Swim With Me
I didn’t realize what it would be like. A friend had come in from out of town and wanted to see a movie. I liked the idea of myself as someone who takes a resident of Nevada to see French cinema; he chose La Piscine. We were both self-important high school seniors. Never mind that we both, having had some coffee, spent the three hours before the movie looking for bathrooms in downtown Manhattan. We ended up at a Trader Joe’s–very edgy, really cool. The movie is full of flesh. Given that it’s French, I suppose that I am obliged to use the term erotic. In reality, the movie is both too slow and too unsubtle to merit such a distinction. But you may fairly ask what it’s about. “Jane Birkin in a bikini!” “Alain Delon’s face!” “A very nice country house!” These are all legitimate answers. When one speaks of La Piscine, the factual seems illegitimate, but facts I will give.
The movie was made in 1969, by Jacques Deray. A couple, Jean-Paul (Alain Delon) and Marianne (Romy Schneider), is spending the summer in the south of France. Harry (Maurice Ronet, whoever that is), an old lover of Marianne’s, shows up and brings his attractive teenage daughter, Penelope (Jane Birkin). There is a swimming pool at the house. Alcoholism, jealousy, masculinity, random sex–the predictable stuff. Harry drowns, courtesy of Jean-Paul. That’s pretty much all of it. Marianne, who knows all, remains with her man. It’s a pretty boring movie. My grandmother considered Alain Delon the sexiest man of all time.
Everyone is naked half the time. I do not object to this in principle. In fact, I don’t object to it at all. Three of the four principal actors were internationally famous for their good looks. No one minds when Alain Delon sunbathes. The problem is that La Piscine feels like an advertisement rather than a movie. The director has an eye for beauty and a talent for showing it to us at its worst, such that it looks even better. But everyone buys what he has to sell. There’s no point in pushing it further. When Jean-Paul drowns Harry, he doesn’t get wet. His passion never takes him into the pool. This, to me, represents the same psychological problem as does the film’s limp pageantry.
Maybe I’m just an East Coast liberal who gets off on gritty documentary-style films. I know that I’m too in thrall to the authentic. Silence, of the kind that prevails in La Piscine, is authentic. The sexual chemistry between Romy Schneider and Alain Delon is perhaps too authentic. I longed to cry out, “swim with me.” Let something imperfect into your pool. Show that the water of your imagination can transform anything, can conjure deeper fantasy than that of tired erotic tropes.
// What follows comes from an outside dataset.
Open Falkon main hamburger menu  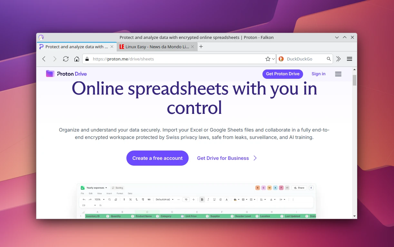[x=350, y=59]
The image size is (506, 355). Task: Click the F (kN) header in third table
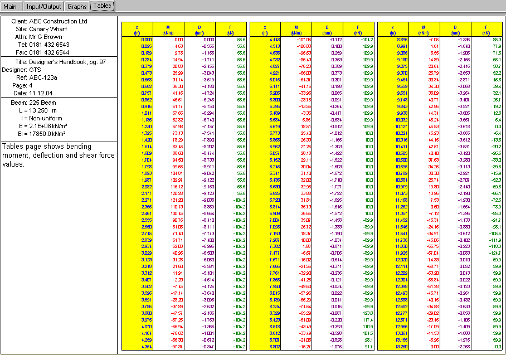pyautogui.click(x=486, y=29)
Let me assert that one can have feelings without great good looks. And let me remark on the strange sterility of beauty, as it exists in the film. There is such a chill in the warmth of the colors. That’s probably the most subtle device in the whole thing–not so impressive. Or maybe very impressive. Someone should take a stand for superficiality. The problem is that, faced with such beauty, we can only regard the characters as objects. The struggle, then, should be to give them back the interiority that we have stolen in the process of admiration. But La Piscine is content to let us look. It never invites us to swim. At the end, we get a series of close-ups; cut to the sky and down to the pool, rippling in the Riviera heat; and then to the lovers clutching each other, the beautiful faces contorted and half-concealed by an embrace. We foresee plenty of erotic tension and well-shaped suffering to come. But if we see beauty, beauty sees the water. A mechanism of reflection and, perhaps, of apparent self-reflection. No one ever stops looking at things. Once again, the words came. Swim with me.